'As orações para as almas não devem ser com choro'
A umbanda e o islamismo não possuem uma data específica para que os familiares visitem os entes que foram sepultados. O xeque Yamani Abdul Nur Muhammad, de Londrina, argumenta que os muçulmanos fazem preces todos os dias, principalmente para pais ou familiares que já morreram, mas não possuem o hábito de visitar o túmulo em uma data específica.
O xeque aponta que as visitas ao cemitérios não são obrigatórias e devem partir da consciência de cada um, pois todos os dias são especiais para os muçulmanos. Muhhamad concorda que muitos aproveitam o feriado de Finados para visitar o cemitério, mas aponta que isso acontece em qualquer dia de folga.
''Uma visita ao cemitério nos coloca diante da morte e isso ajuda a retificar o caráter, pois perante Deus todos responderão por seus atos'', declara o xeque.
Muhhammad destaca que não há uma orientação religiosa para que pessoas utilizem velas ou incensos ao realizar uma oração diante de um túmulo, mas aponta que muitos muçulmanos o fazem por questões culturais.
Umbanda
Os umbandistas também não possuem uma data como o Finados, pois não acreditam em morte, mas em reencarnações. ''As orações para as almas não devem ser com choro nem lamentações'', explica Hélio Aparecido Cordon de Libório, pai Hélio de Oxóssi, presidente do terreiro Templo de Umbanda Pai Tomás.

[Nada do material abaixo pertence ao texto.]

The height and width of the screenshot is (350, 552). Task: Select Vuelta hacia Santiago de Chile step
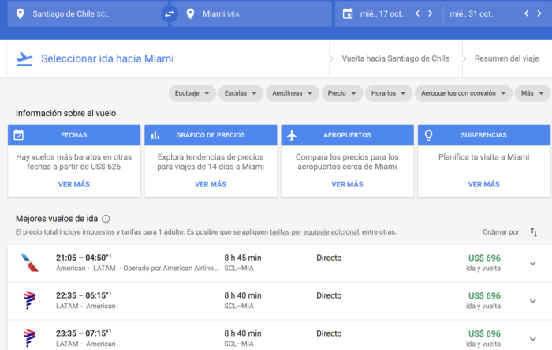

Libório explica que as orações para as almas devem ser diárias e são um pedido para que Deus as encaminhe da melhor maneira possível. O presidente do terreiro relata que a umbanda classifica as almas em duas, as benditas e as sofredoras. ''As almas benditas ajudam quem fica no plano terreno, e as sofredoras são ligadas ao plano material e as orações são para que elas encontrem a luz e parem de sofrer'', explica. Ele destaca que os umbandistas, quando vão aos cemitérios, não procuram os túmulos, mas o Cruzeiro das Almas. (V.O.)